Friday, March 6, 2009
Thunder Mountain Battle Monument
Both Eberle & I have traveled Interstate 80 West a fair number of times, especially from Winnemucca on to San Francisco or at least to the turn off for U.S. 95 South to Hawthorne, NV (our favorite route to SoCal). In the course of those trips we’d always been struck by a singular & compelling edifice off to the left as you’re heading west near Imlay, NV. Last March, Eberle & I made two trips to California—wonderful getaways to lands redolent with blossoms & sunshine while Indian Valley was still mired in a somber March gray. The second of the two trips was to SoCal, where we performed our score for Nell Shipman’s Grub Stake at Claremont-McKenna College (many thanks to our dear pal Audrey, & also to Jim Morrison of Claremont-McKenna film department & the most redoubtable Tom Trusky of the Idaho Film Collection). The first trip was more complicated, & not altogether a “pleasure” trip, tho we did have some great times in Occidental, CA visiting Dani Leone, & later in Baghdad by the Bay with Chris Leone & Earl Butter & Kim.

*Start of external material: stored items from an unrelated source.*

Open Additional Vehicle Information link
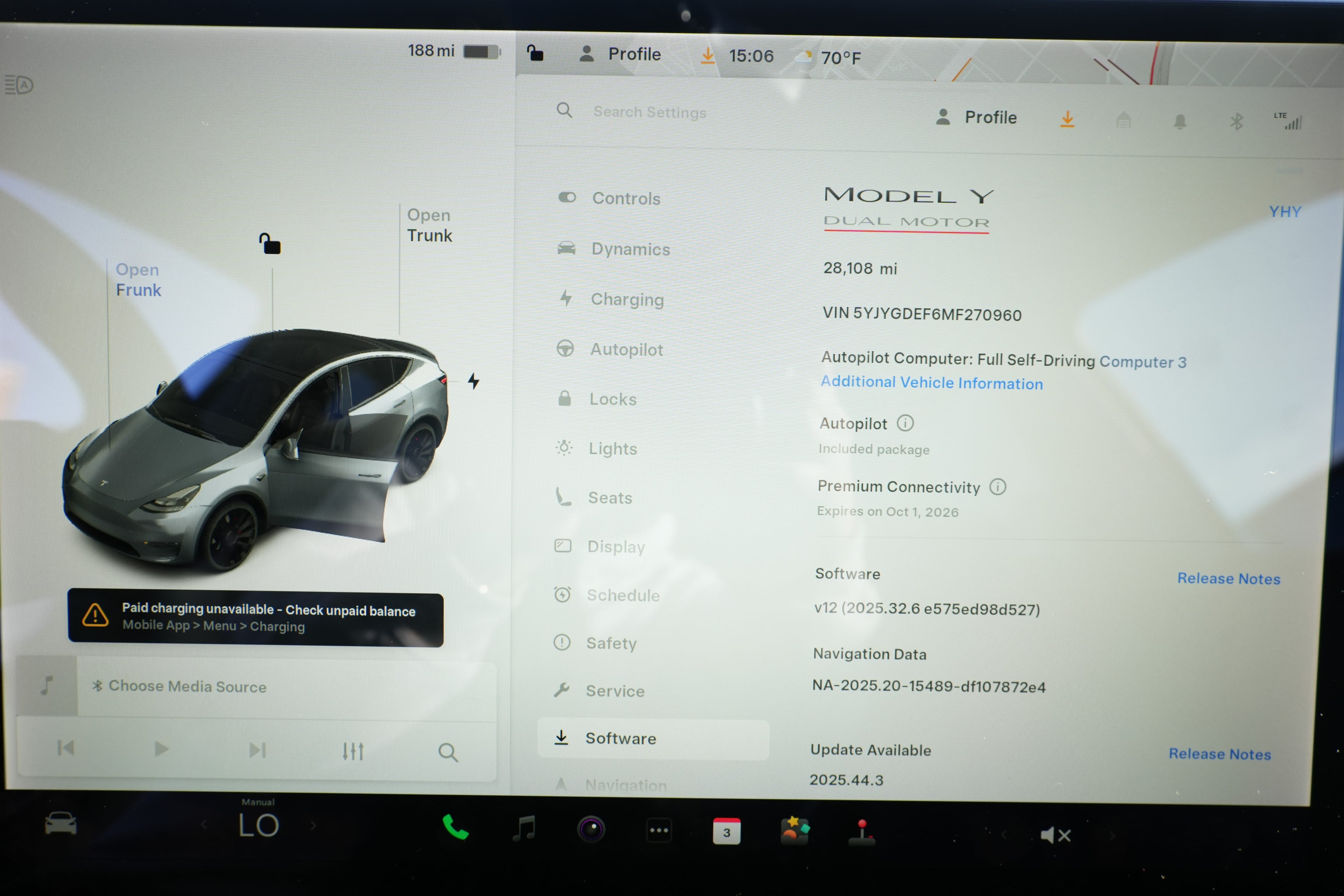1344x896 pixels. click(932, 383)
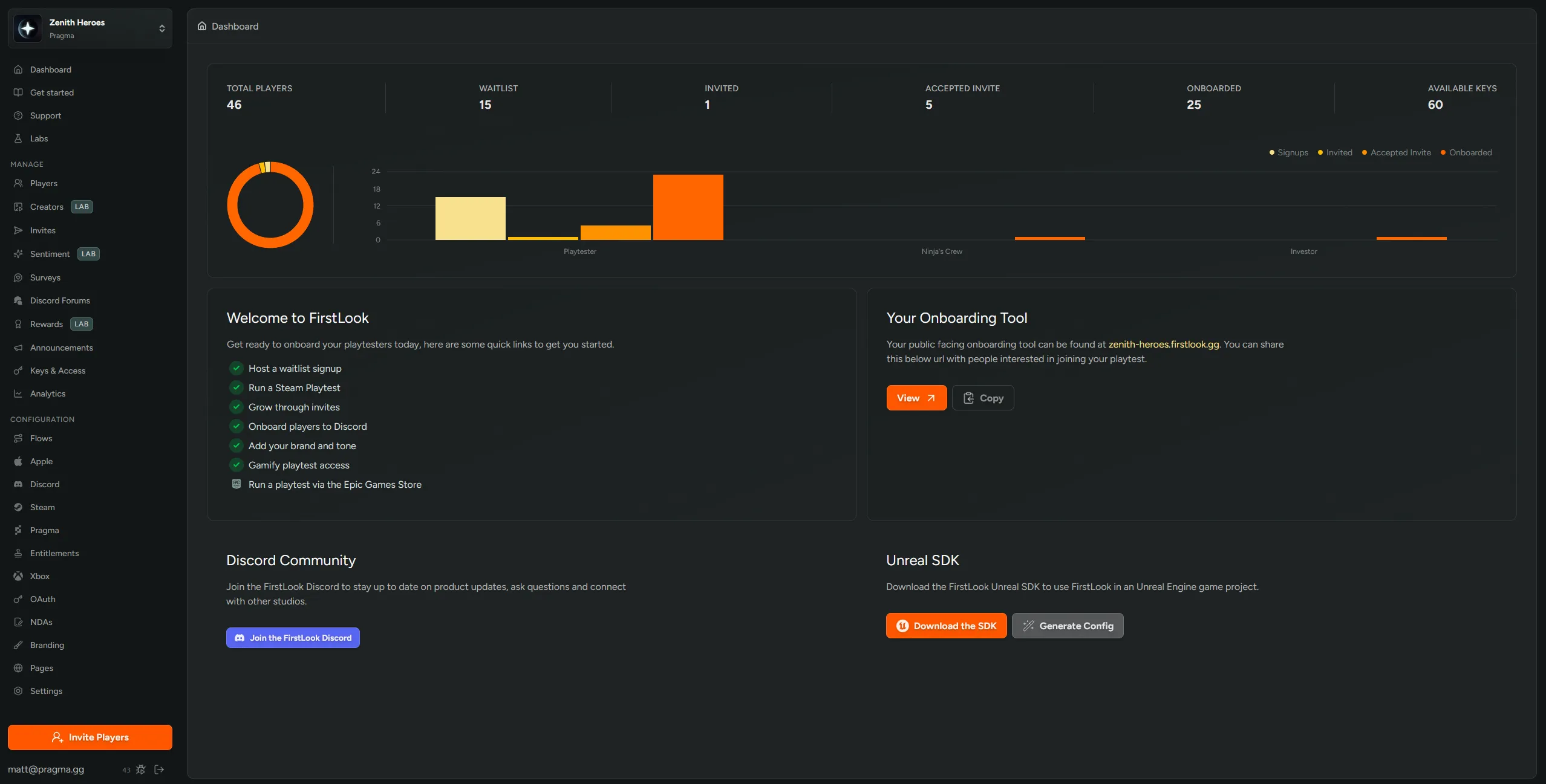Viewport: 1546px width, 784px height.
Task: Click the debug bug icon near email
Action: (x=141, y=769)
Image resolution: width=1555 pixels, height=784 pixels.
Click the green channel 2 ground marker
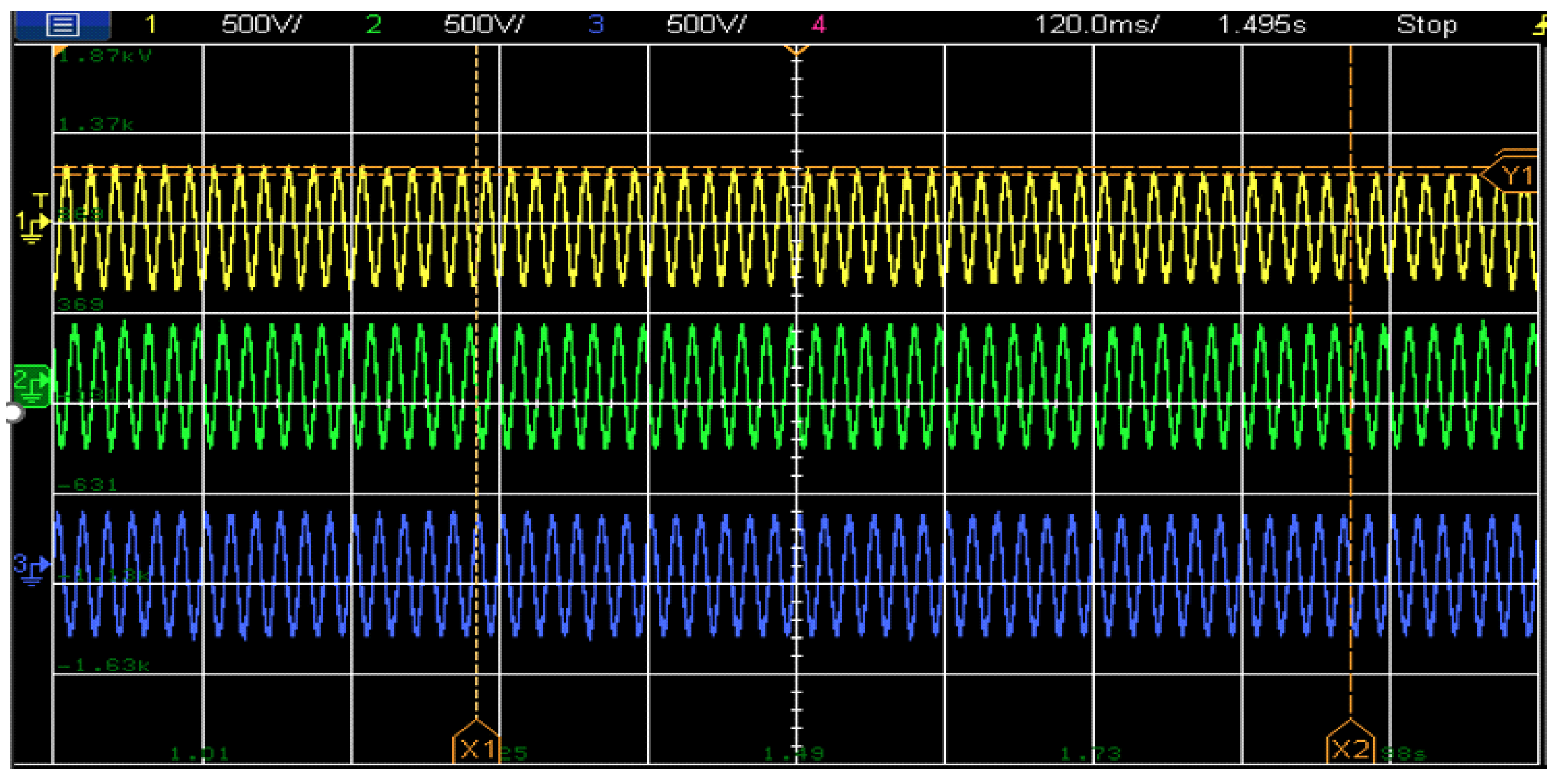pos(31,386)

But the main point of this story is that as we headed west early last March, we decided we were going to stop at this place on the way back; & so, a week later as we were headed back to Idaho, we took the Imlay exit on I-80 East, & drove up a small secondary road to Thunder Mountain Battle Monument.
Thunder Mountain was the home & the creation of Chief Rolling Mountain Thunder (AKA Frank Van Zant) a Native American man who left Oklahoma to settle in the high Nevada desert. The home is a masterpiece of “found art” & concrete sculpture; in terms of the former, there are windows made of car windshields & glass bottles, & fences made of junk automobiles; in terms of the latter, there are any number of images formed in concrete—these are statues of Chief Rolling Mountain Thunder’s family, as well as Native Americans from history (for instance, a statue of Sarah Winnemucca appears there) & legend or mythology. Chief Rolling Mountain Thunder was a remarkable man, who lived a difficult & ultimately tragic life, but was able to create this site of strange beauty in the midst of a forbidding desert landscape. Walking around the monument (which is currently being restored by the state of Nevada) you do get the sense of being in a consecrated space, a space that has been made “other” by the passion of a human being’s creativity & spirituality—by his love & his faith, his despair & his rage. It's probably the most powerful monument against injustice I’ve ever seen.
If you ever happen to be on I-80 west of Winnemucca, I’d strongly recommend that you set aside an hour or so to visit the Thunder Mountain Battle Monument (there’s no admission, tho there is a donation box). If that’s not feasible, I’d recommend the documentary Visions of Paradise. This film tells the story of five US folk artists, including Chief Rolling Mountain Thunder, & is available thru Light-Saraf Films (I expect to post more about this dvd in the future). The segment on Thunder Mountain includes footage shot inside the house, which currently is closed to the public during restoration efforts.
I hope you enjoy the slideshow—I believe it tells the story of Thunder Mountain better than any words I might add. The pictures were taken on our two trips thru Nevada in March of 2008; the background music is a solo piano piece by Eberle called “Dream Train.” She originally wrote it for our soundtrack to Rootabaga Stories.